Borough in Pennsylvania, US

Osceola Mills is a borough in Clearfield County, Pennsylvania, United States. The population was 1,045 at the 2020 census.

==Geography==
Osceola Mills is located along the southeastern border of Clearfield County at (40.852870, -78.270455). It is on the north side of Moshannon Creek, which forms the boundary between Clearfield and Centre counties.

Pennsylvania Route 53 passes through Osceola Mills, leading northeast 4 mi to Philipsburg and southwest 5 mi to Houtzdale. Pennsylvania Route 970 crosses PA 53 in the center of town and leads northwest 20 mi to Clearfield, the county seat, and southeast 4 mi to Sandy Ridge.

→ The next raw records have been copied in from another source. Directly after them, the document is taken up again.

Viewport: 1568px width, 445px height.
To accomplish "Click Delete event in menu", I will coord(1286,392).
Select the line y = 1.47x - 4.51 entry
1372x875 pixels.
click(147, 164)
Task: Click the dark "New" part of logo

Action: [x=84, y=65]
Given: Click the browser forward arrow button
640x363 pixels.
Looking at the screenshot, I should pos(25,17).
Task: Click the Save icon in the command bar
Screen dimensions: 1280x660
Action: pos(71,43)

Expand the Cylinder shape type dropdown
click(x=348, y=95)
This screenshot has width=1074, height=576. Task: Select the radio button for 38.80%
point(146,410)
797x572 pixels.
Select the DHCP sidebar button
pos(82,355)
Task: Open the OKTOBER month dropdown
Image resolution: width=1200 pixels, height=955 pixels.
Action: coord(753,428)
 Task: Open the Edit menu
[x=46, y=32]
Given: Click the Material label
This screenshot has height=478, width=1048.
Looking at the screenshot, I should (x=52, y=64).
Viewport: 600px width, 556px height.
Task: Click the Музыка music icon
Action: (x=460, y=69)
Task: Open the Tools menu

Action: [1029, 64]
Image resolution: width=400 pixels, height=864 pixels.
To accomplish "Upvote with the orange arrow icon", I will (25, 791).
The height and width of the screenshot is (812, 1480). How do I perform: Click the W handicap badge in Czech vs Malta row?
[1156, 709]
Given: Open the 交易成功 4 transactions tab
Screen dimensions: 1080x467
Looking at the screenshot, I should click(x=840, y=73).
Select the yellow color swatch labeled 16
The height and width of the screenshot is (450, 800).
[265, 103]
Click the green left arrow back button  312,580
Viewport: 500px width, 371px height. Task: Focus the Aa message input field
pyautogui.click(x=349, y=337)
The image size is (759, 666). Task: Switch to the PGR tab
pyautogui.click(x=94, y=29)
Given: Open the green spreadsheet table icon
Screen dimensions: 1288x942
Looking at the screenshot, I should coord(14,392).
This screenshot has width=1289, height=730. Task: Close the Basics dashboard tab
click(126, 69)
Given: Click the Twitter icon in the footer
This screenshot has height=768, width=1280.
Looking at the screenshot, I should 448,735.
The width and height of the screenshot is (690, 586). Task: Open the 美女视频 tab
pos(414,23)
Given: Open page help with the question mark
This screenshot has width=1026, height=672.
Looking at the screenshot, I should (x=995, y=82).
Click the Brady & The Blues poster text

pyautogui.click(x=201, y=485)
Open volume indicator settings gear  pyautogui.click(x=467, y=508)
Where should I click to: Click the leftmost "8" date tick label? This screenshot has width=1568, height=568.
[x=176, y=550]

According to the United States Census Bureau, Osceola Mills has a total area of 0.85 km2, all land.

==Demographics==

As of the 2020 US census, there were 1,045 people living on Osceola Mills living in 507 households. The population density was 3166.7 PD/sqmi. 94.5% of the population was White alone.

Historical population
| Census | Pop. | Note | %± |
| 1870 | 813 |  | — |
| 1880 | 1,253 |  | 54.1% |
| 1890 | 1,730 |  | 38.1% |
| 1900 | 2,030 |  | 17.3% |
| 1910 | 2,437 |  | 20.0% |
| 1920 | 2,512 |  | 3.1% |
| 1930 | 2,002 |  | −20.3% |
| 1940 | 2,076 |  | 3.7% |
| 1950 | 1,992 |  | −4.0% |
| 1960 | 1,777 |  | −10.8% |
| 1970 | 1,671 |  | −6.0% |
| 1980 | 1,466 |  | −12.3% |
| 1990 | 1,310 |  | −10.6% |
| 2000 | 1,249 |  | −4.7% |
| 2010 | 1,141 |  | −8.6% |
| 2020 | 1,045 |  | −8.4% |
| 2021 (est.) | 1,033 | Decrease | −1.1% |
Sources:

==Fourth of July celebration==
Osceola Mills is known for its annual Fourth of July Carnival, a week-long celebration sponsored by the Columbia Volunteer Fire Company. Until his retirement in 2017, the main attraction was the wheel chair pull featuring former Osceola Mills resident Jimmy Goss pulling trucks with his wheelchair. The parade and fireworks display on July 4 draws thousands of people from surrounding communities.

==Services==
Osceola Mills maintains a recreation park with baseball fields, basketball and tennis courts, and a swimming pool. The borough is served by five churches, six bars, and a public library. The Osceola Mills Elementary School is part of the Philipsburg-Osceola Area School District. Osceola Mills is now the home of semi-pro football team the Moshannon Valley Vikings. They play at the baseball complex and are a member of the Great Eastern Football Association.